▶ **THE PROBLEM**:
Return the line containing "[Youtube] (238, 671)" and all lines after it exactly; stop at the end of the material.

▶ **INFORMATION PROVIDED**:
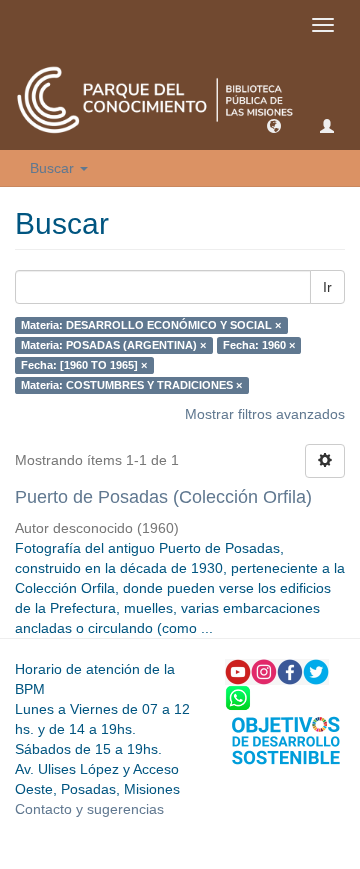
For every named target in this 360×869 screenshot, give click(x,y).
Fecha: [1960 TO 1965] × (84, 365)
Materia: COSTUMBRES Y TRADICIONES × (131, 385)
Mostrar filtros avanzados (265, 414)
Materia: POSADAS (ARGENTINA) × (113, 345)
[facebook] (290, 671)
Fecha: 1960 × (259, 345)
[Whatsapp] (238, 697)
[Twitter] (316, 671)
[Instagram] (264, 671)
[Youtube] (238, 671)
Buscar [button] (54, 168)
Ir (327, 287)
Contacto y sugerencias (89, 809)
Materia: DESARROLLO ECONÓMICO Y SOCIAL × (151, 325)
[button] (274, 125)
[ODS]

▶ **TASK ANSWER**:
[Youtube] (238, 671)
Buscar [button] (54, 168)
Ir (327, 287)
Contacto y sugerencias (89, 809)
Materia: DESARROLLO ECONÓMICO Y SOCIAL × (151, 325)
[button] (274, 125)
[ODS]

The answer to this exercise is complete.